Ben Bradlee war Teil von Washingtons „old Georgetown“, jenem Viertel in dem die gesellschaftlich Wichtigen und Mächtigen wohnten und das in dem neuen, von Bradlee ins Leben gerufenen Stil-Teil der „Washington Post“ über sich selbst lesen durfte. Der Chefredakteur Bradlee war erfolgreich, weil er das Harte konnte und das Weiche. Er konnte Nixon und er konnte Jackie. Wie schon seine beiden Vorgänger hat Barack Obama mit diesem Washington, trotz Harvard, nicht viel zu tun. Gewählt wurde er, der sich schon äußerlich von dem alten Ostküstenmilieu unterscheidet, vielleicht gerade deshalb. Obama hat „Yes, we can“ gerufen, nur anders als Bradlee hat er dann nichts zerrissen. Seine Amtszeit hat zwei Teile, aber keinen Bogen und keinen Höhepunkt. Anfang November stehen die Kongresswahlen an und Obamas Zustimmungsraten sind im Keller. So sehr, dass die demokratische Kandidatin in Kentucky in einem Werbespot betont: „Ich bin nicht Obama.“

Wäre Hillary Clinton besser gewesen?

Der amerikanische Präsident ist so unbeliebt, dass sich Historiker wie Timothy Garton Ash schon fragen, ob Hillary Clinton nicht eigentlich die bessere Präsidentin gewesen wäre. Zur Verteidigung Obamas führt Garton Ash ins Feld: „Man darf nicht vergessen, dass kein Präsident seit 1945 so schlechte Karten zugeteilt bekommen hatte.“ Die Finanzkrise, das Erbe des Irakkriegs, ein dysfunktionales politisches System in Washington, eine globale Machtverschiebung – mit Hoffnung allein waren diese Hürden nicht zu meistern. Gleichwohl räumt auch Garton Ash ein, dass Obama die außenpolitische Landschaft, in die er hineingewählt wurde, bisher schlecht beackert hat. Diese Debatte über das harte politische Erbe Obamas wird sich schon bald fortsetzen, wenn, nach den Kongresswahlen, die letzte Strecke seiner Amtszeit beginnt.

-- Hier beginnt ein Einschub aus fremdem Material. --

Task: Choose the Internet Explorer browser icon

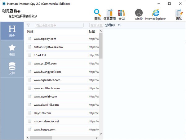Action: pos(156,13)
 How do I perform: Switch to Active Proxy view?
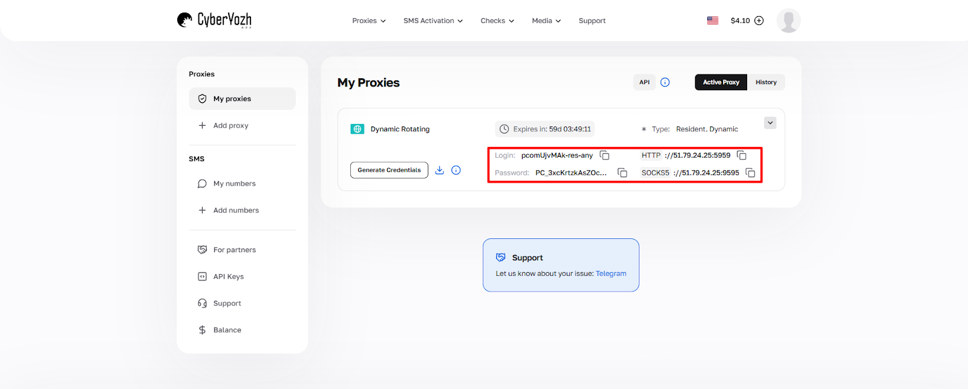[721, 82]
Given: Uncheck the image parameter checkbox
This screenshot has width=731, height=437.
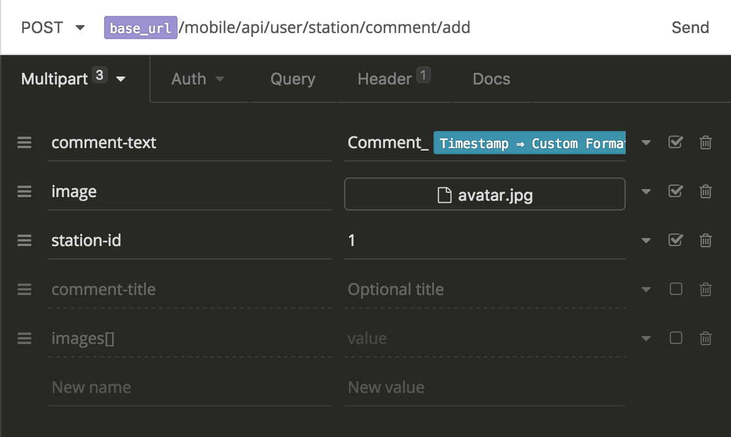Looking at the screenshot, I should click(x=675, y=191).
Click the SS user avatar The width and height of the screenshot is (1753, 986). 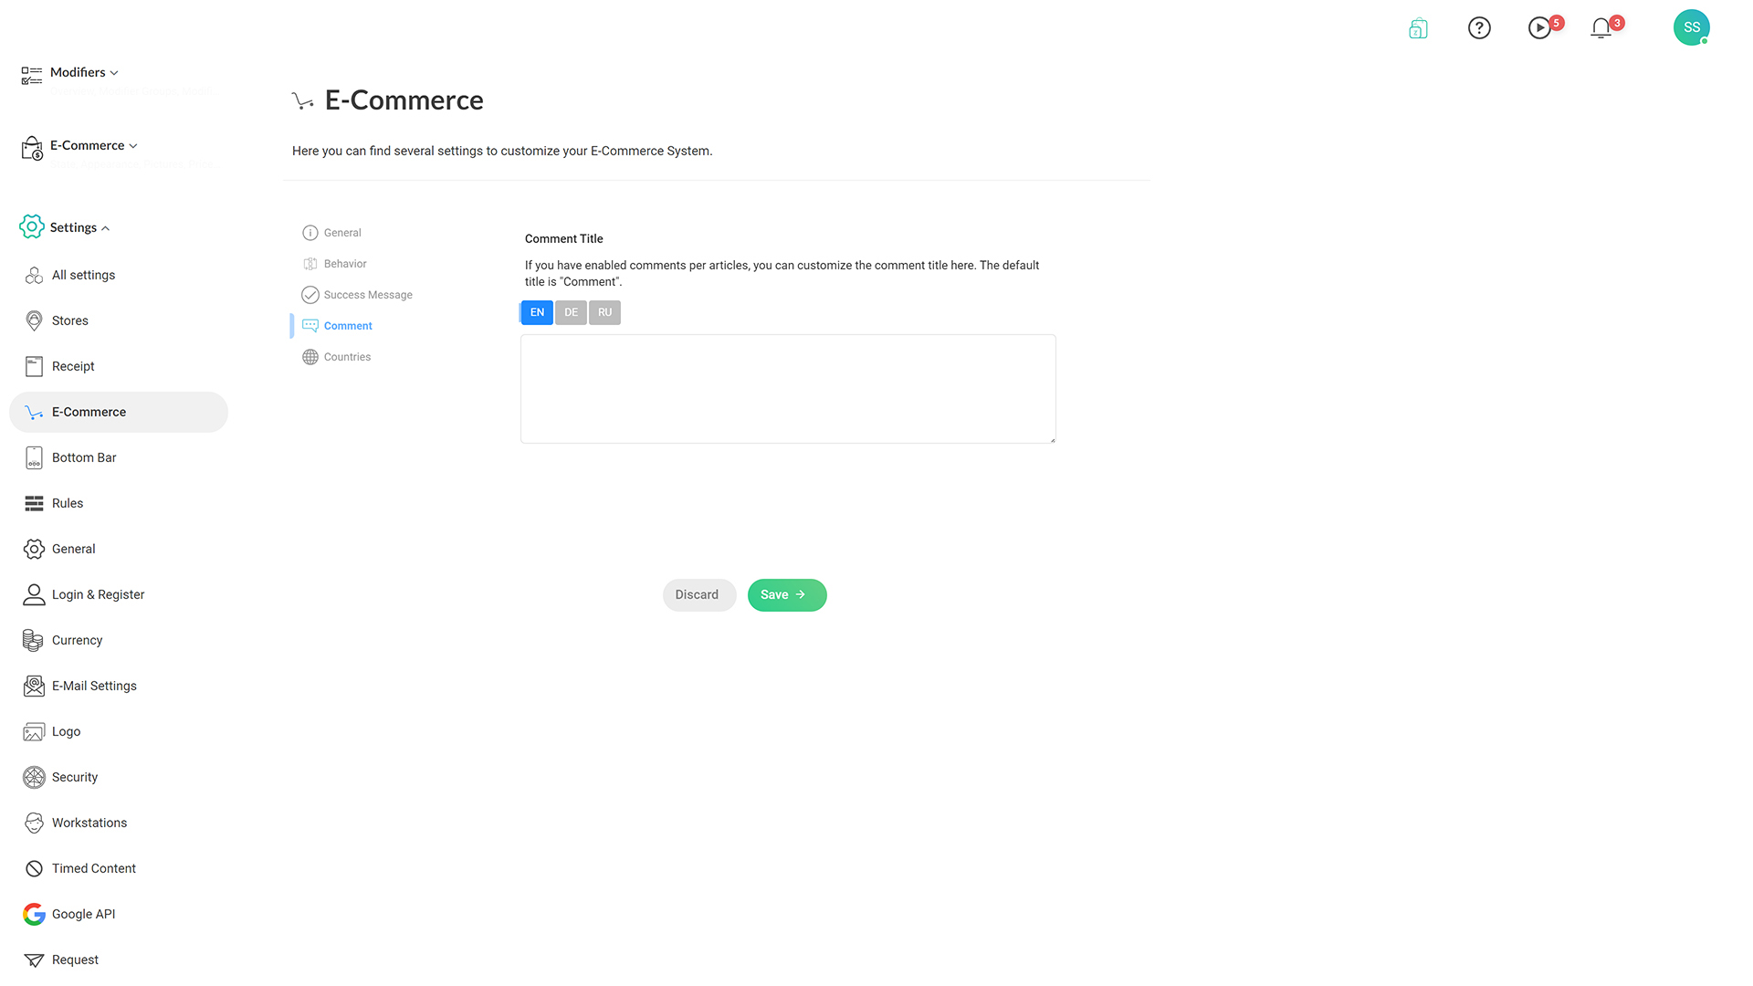tap(1691, 27)
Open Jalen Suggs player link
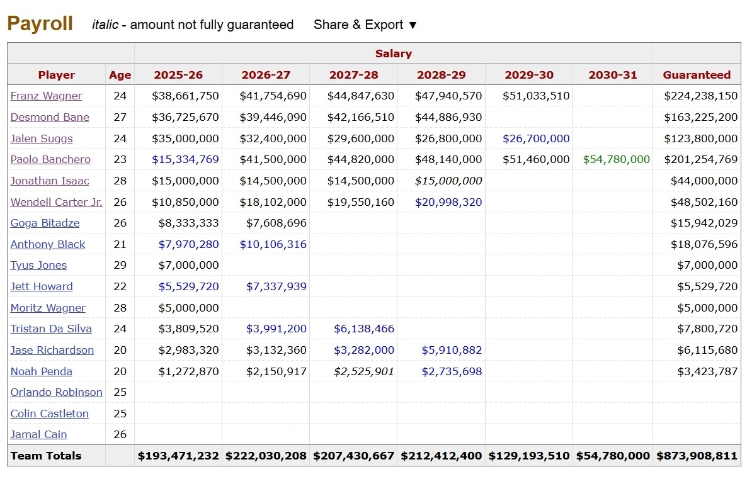 point(42,138)
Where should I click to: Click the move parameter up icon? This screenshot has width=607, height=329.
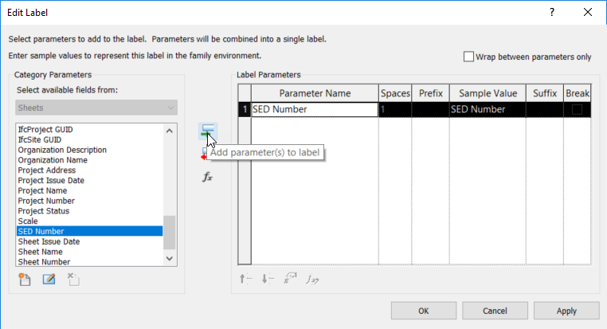tap(245, 279)
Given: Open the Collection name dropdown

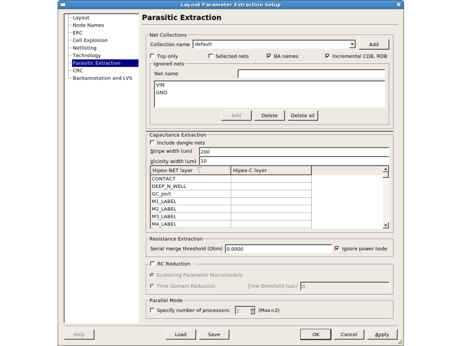Looking at the screenshot, I should coord(352,44).
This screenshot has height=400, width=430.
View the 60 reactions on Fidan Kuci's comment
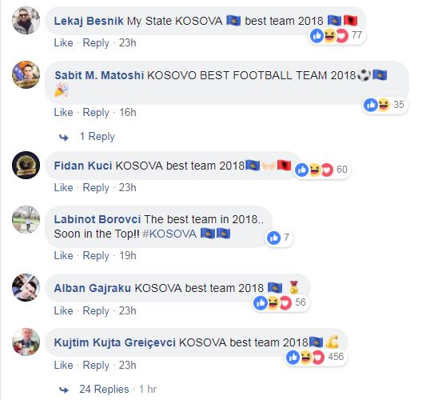tap(321, 170)
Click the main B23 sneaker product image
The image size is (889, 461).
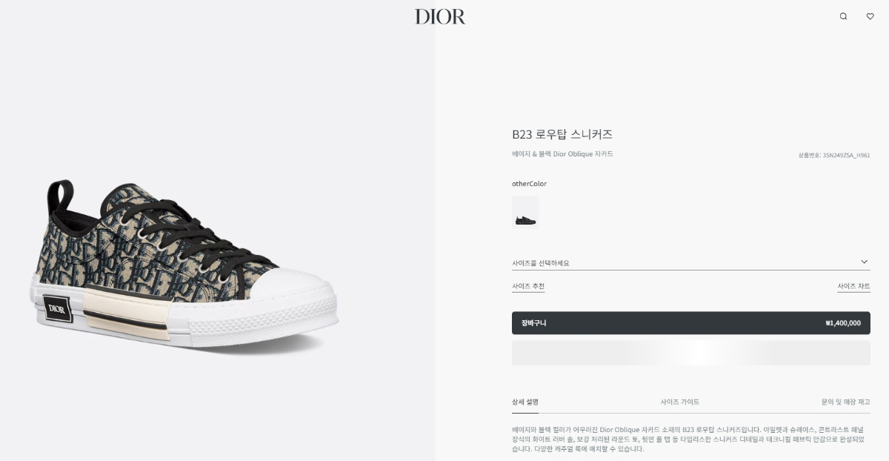185,265
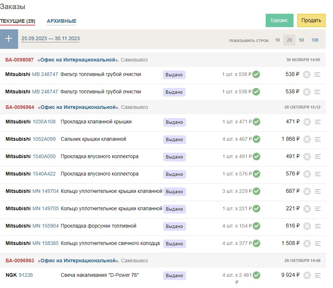Switch to the АРХИВНЫЕ tab
Screen dimensions: 333x288
(62, 21)
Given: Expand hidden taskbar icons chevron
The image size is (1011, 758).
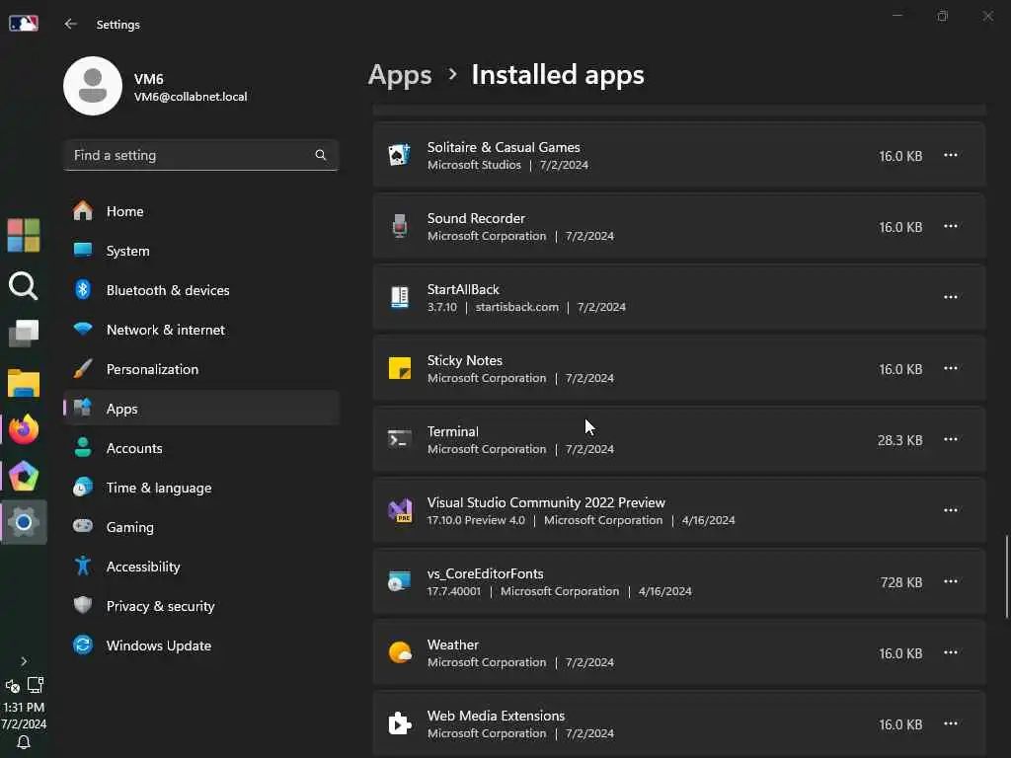Looking at the screenshot, I should [24, 661].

Doch schon heute ist erstaunlich klar, wie schwach Obamas weiches Erbe ist. Als Star angetreten, als Symbol, dessen Gesicht auf T-Shirts gedruckt wurde, versprach er einen gesellschaftlichen Wandel. Doch Obamas eindrucksvolle soft power, seine Redekraft und seine Aura, ist mit der Zeit immer wirkungsloser geworden, ein neues Georgetown hat er nicht errichtet. Barack Obama hätte zur gesellschaftlichen Ikone werden können, doch er hat einer sich auflösenden kulturellen Identität Amerikas keinen neuen Impuls gegeben.